Research In Action

Research In Action

prevent cell phone use while driving
Rethinking Cell Phone Use While Driving Prevention
June 10, 2021

Cell phone use while driving has been linked to increased crash and near-crash risk. Despite the implementation of bans on handheld cell phone use while driving in many states, crash reduction results are inconsistent.

While distracted driving is dangerous enough among adult experienced drivers, it’s even more dangerous for young drivers, particularly those with little experience behind the wheel. This is because young novice drivers may have limited abilities to focus their attention and control their impulses.

While young novice drivers are at the greatest risk of crashing overall, not all engage in risky driving behaviors or crash.

With colleagues Flaura Winston, MD, PhD and Dan Romer, PhD, I recently published study findings in the International Journal of Environmental Research and Public Health that revealed young adult drivers (ages 18-24) who self-report cell phone use while driving also engage in other risky driving behaviors, such as speeding, running red lights, and impatiently passing a car in front on the right.

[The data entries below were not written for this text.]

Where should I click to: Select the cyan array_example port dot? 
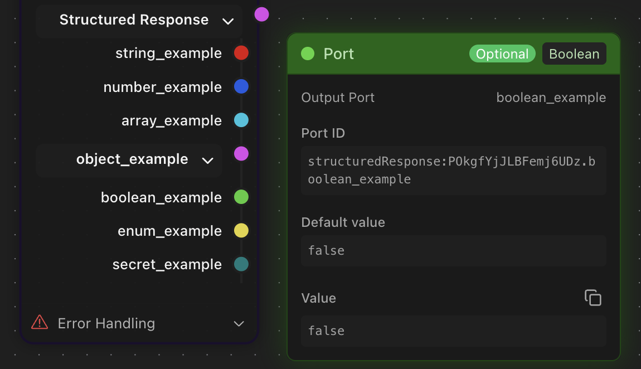coord(241,120)
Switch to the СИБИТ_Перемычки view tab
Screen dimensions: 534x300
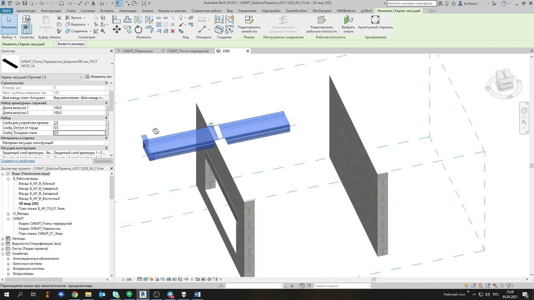coord(137,51)
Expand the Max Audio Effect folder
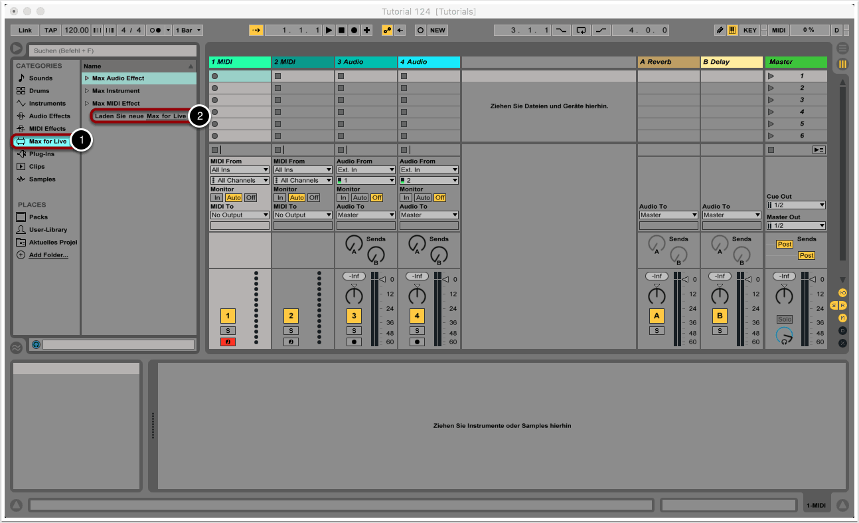 (x=87, y=78)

A Pattern of Risky-Driving Behaviors?

While young novice drivers are at the greatest risk of crashing overall, not all engage in risky driving behaviors or crash. Our finding describing cell phone use while driving as part of a pattern of risk-taking may explain why some young adult drivers are more prone to crash involvement than other drivers their age.

This finding, however, is not new: We previously published a paper with the same finding. This newer study builds and expands on this prior work in two key ways:

  • It goes further by replicating the same finding in a larger sample of 384 young drivers from across the United States, not just in one geographical area.
  • It includes measures of personality traits to better understand the underlying individual characteristics that make some young adults engage in more risky driving behaviors than others their age:
    • Those who more frequently engaged in this pattern of risk-taking were more impulsive (act-without-thinking) than those who didn’t take as many risks on the road.
    • Sensation seeking was also associated with crashes but independently of risky driving practices and impulsivity.

Taken together, these two studies suggest that it may be more beneficial to promote safe driving behavior more broadly than concentrating on combating one risky driving behavior, such as texting while driving. This makes sense since teen drivers who engage in one risky behavior are also likely to engage in other dangerous behaviors that can lead to crashes.

Our newer study also suggests that assessment of personality traits, such as impulsivity, may be helpful to identify drivers most at risk in order to provide more targeted interventions promoting safe driving, particularly among those with weaker impulse control.